Latest road trip: Last weekend, we drove to Glen Rose, Texas to take a tour of a wildlife rescue facility called Fossil Rim Wildlife Park. In this zoo, you're the one in the cage; they stick you into
a vehicle (an old school bus, in our case) and all the animals come out to see you. They gave us kibble to feed to the critters, prompting this giraffe to not only go after Joan for more kibble, but to try to steal her hat. And yes, it was hotter
'n' lots of things that are too darned hot, and we needed to have taken along much more water, and it was dusty and uncomfortable and so on, but still, a giraffe tried to steal Joan's hat. How cool is that?

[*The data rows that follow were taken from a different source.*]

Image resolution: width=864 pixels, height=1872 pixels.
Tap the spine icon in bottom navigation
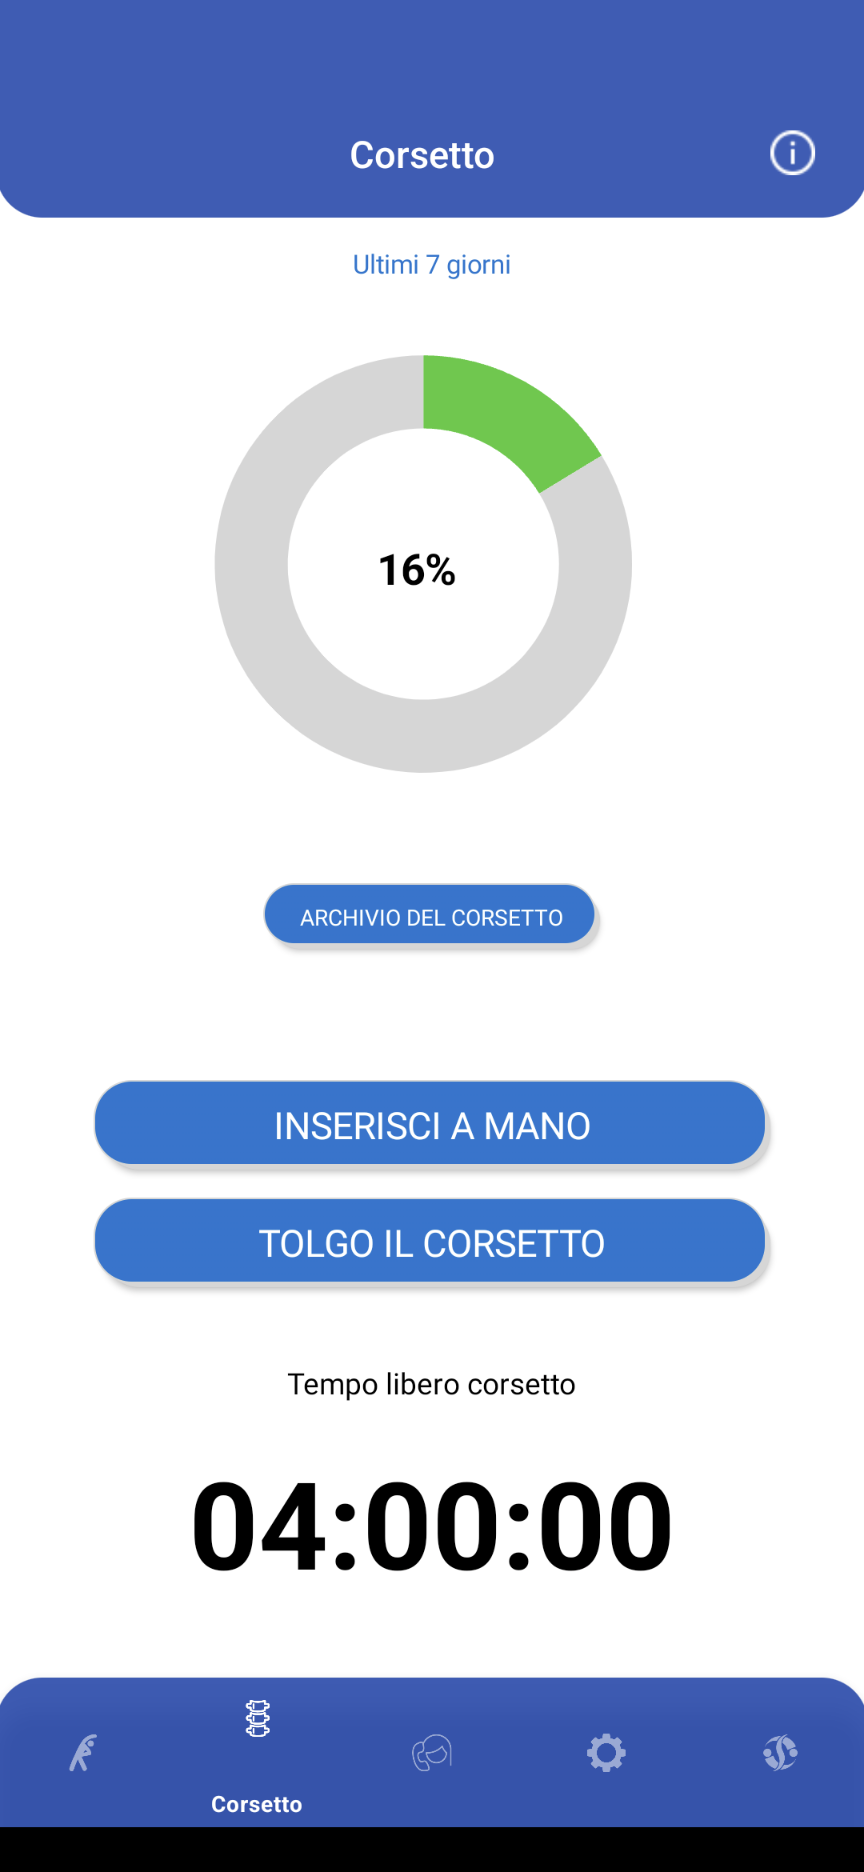click(257, 1718)
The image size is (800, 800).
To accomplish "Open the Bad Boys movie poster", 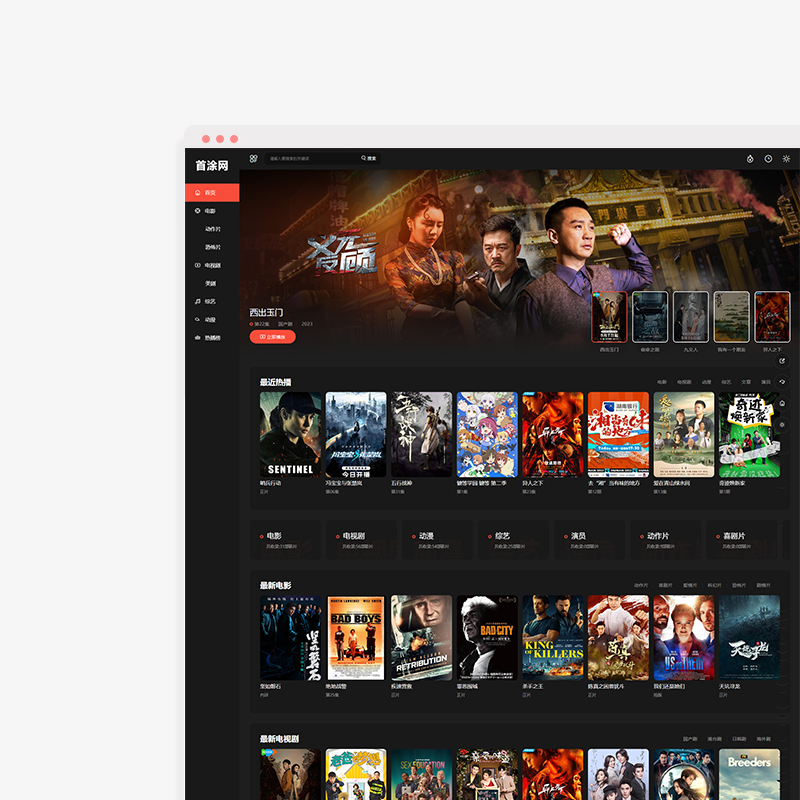I will click(x=356, y=638).
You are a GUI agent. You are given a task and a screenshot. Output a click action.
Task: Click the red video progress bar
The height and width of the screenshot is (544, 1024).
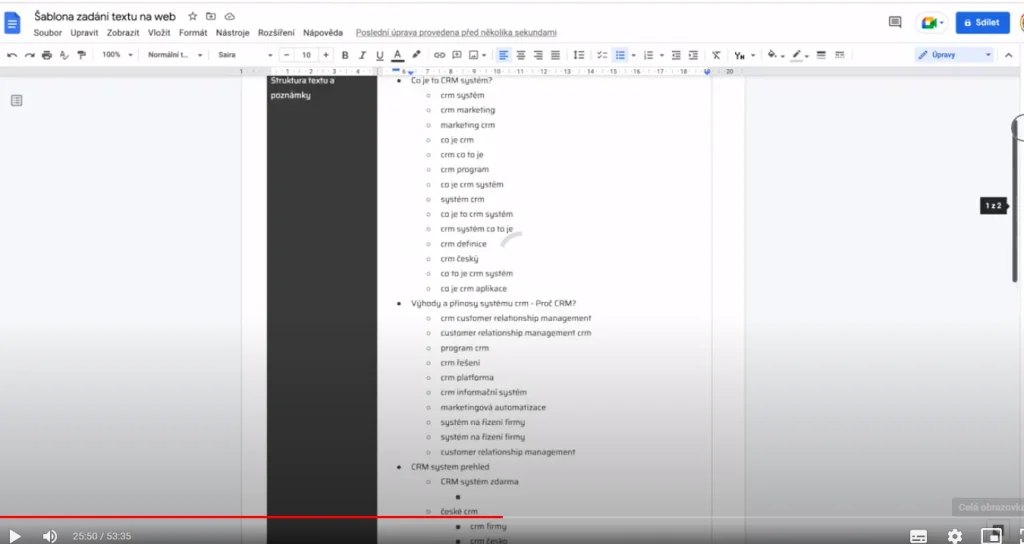(250, 517)
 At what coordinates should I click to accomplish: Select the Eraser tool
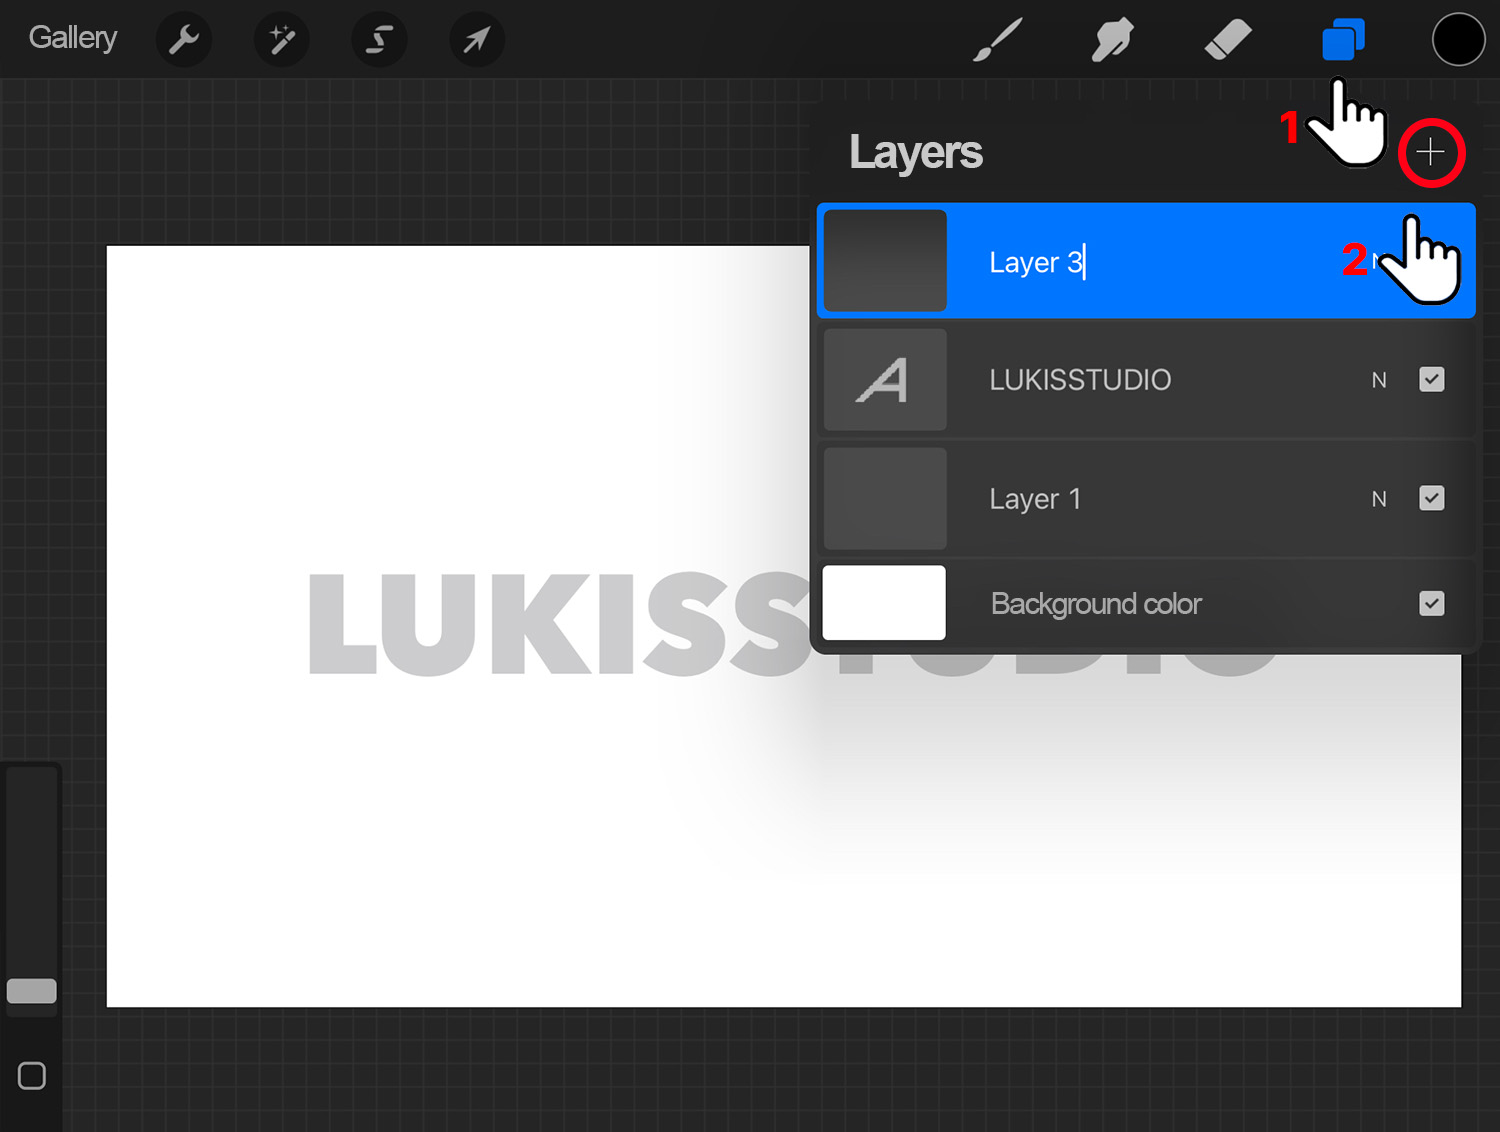pos(1228,41)
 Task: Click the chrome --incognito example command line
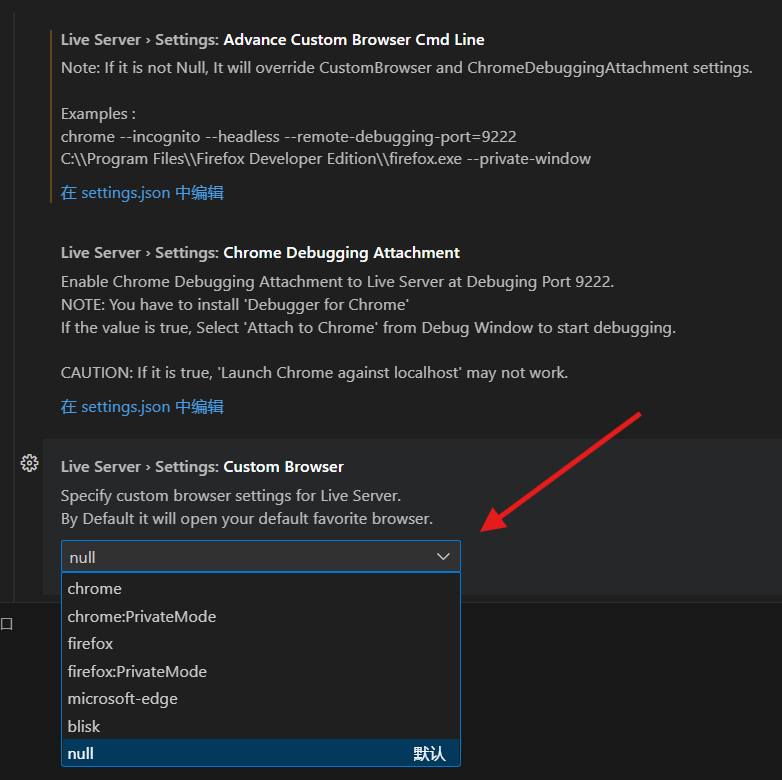[x=288, y=136]
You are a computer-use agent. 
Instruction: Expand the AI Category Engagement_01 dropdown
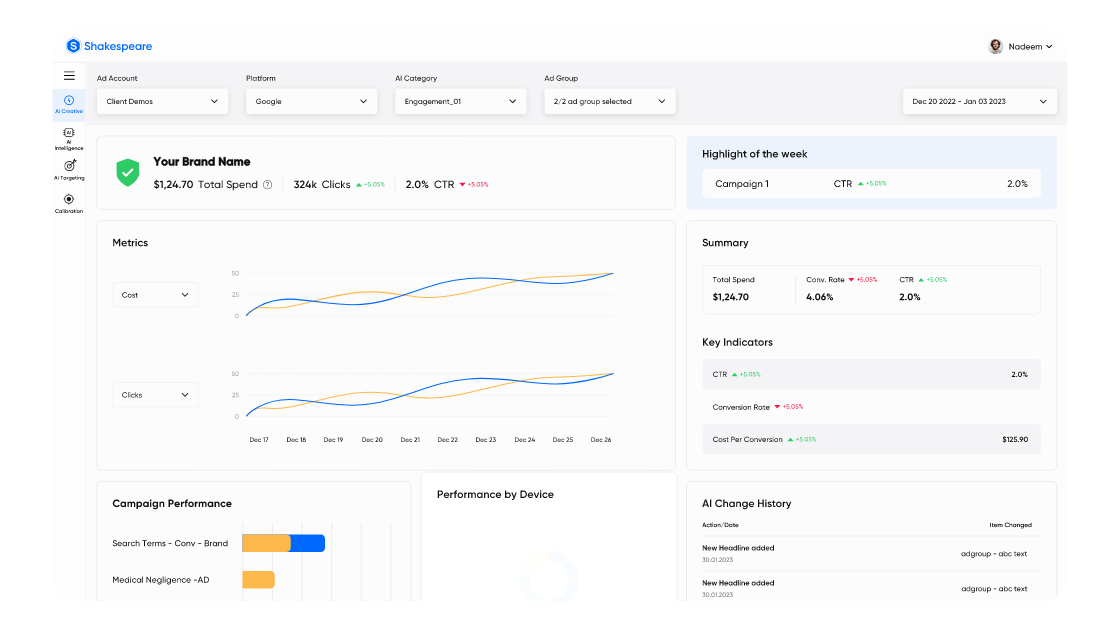pos(460,101)
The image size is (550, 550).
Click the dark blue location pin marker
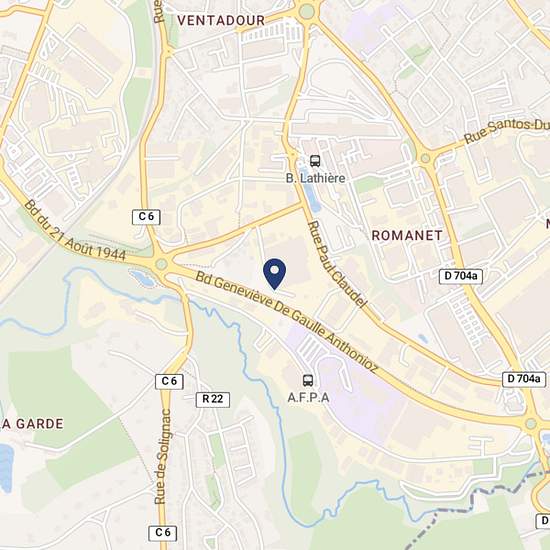(274, 274)
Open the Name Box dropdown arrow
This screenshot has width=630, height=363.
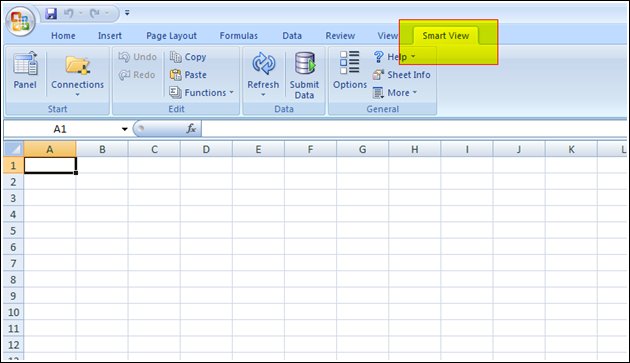pyautogui.click(x=125, y=129)
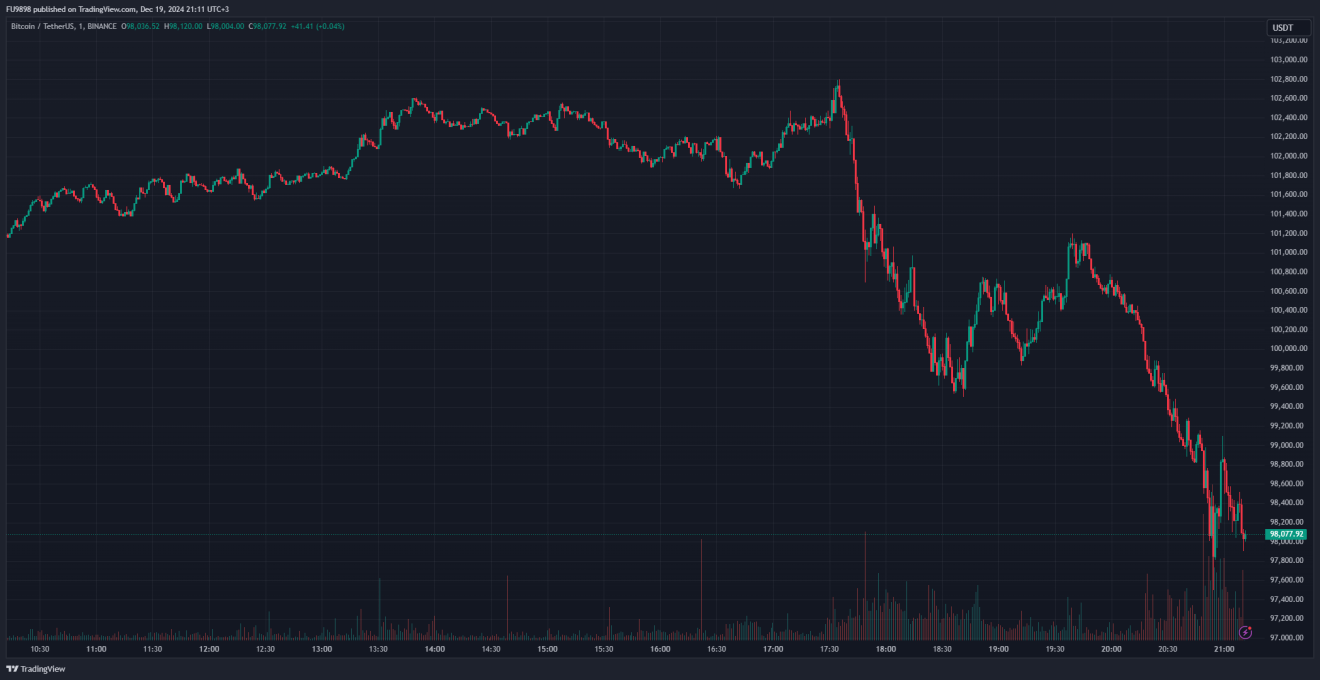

Most surprising road trip: On another of those let's-get-the-hell-out-of-Dallas whimsies, we drove to yet another animal sanctuary, this one near Conroe (which is almost to Houston, in case you don't speak Texas geography.) This was to visit a wolf sanctuary, and we followed quite a few twisty turny roads to get there on the way down. On the way back, we came out of Conroe onto the I-45 and just turned north to get back to Dallas. Passing near Huntsville, we got the surprise of our lives: There, on the freeway, in front of God and everybody, was a giant statue of Sam Houston. I mean this thing was huge, monumentally tacky, and stuck out there in the middle of Nowhere, Texas, for No Apparent Reason. I mean, I guess you're supposed to pull over and take pictures of it or something? I dunno. But I was really surprised. Well, maybe appalled comes a little closer.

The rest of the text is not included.